フジテレビの会見に詰めかけた記者、カメラマン
撮影=石塚雅人
新聞・テレビなどのマスコミからYouTuberまで、フジテレビの会見に詰めかけた大勢の記者たち

――週刊誌の不倫スクープなどがそれに該当するでしょうか。報道が優先される場合もあるということですね。

【白戸】記者会見について申し上げると、真相を究明したいのならば、会見での追及は極めて不効率な手法です。今回も名物記者と呼ばれる人たちが激しい調子で質問していましたが、会見を取材活動の中心に置いている記者がいるとしたら、それはジャーナリストの仕事を勘違いしていると思います。会見では相手が嘘をつく場合もありますし、いくらでも隠し事をして、都合の悪い情報を出さないこともできます。
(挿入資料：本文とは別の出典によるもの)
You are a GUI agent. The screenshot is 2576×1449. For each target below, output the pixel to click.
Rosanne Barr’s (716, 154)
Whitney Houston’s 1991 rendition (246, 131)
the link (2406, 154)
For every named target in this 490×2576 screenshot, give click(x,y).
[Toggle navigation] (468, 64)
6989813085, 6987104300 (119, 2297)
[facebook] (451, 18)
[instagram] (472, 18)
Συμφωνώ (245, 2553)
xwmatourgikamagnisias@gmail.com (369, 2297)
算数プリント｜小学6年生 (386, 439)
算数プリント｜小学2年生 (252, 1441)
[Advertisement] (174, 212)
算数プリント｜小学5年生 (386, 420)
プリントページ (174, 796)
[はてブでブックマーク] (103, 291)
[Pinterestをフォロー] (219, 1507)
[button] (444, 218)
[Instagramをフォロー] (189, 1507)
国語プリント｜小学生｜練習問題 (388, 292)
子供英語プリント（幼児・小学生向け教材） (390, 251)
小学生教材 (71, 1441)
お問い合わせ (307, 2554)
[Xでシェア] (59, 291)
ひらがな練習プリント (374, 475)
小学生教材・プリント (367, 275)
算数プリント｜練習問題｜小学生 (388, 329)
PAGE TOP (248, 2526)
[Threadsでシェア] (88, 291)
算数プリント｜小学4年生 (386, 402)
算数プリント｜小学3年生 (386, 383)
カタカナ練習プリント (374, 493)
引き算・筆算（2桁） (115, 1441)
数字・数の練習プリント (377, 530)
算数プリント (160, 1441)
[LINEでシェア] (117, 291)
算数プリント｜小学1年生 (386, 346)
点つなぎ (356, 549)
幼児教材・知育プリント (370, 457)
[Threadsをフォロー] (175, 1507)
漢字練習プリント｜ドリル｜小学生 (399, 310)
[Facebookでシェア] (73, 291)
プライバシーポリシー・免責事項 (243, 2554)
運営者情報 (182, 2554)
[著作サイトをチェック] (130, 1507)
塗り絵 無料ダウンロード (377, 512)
また、人間には、機微に触れる話を大勢の前で話すことをためらう習性がある。したがって、最もしっかり真相を追及できるのは、警察の取り調べがそうであるように、一対一の取材であり、証拠の収集です。取材相手の言質を取る「インタビュー」だけでなく、情報提供者に対する水面下での地道な取材の積み重ねこそがジャーナリストに要求される最も重要な仕事です。会見は取材手法の一部に過ぎないことを、記者自身がもう一度自覚する必要があります。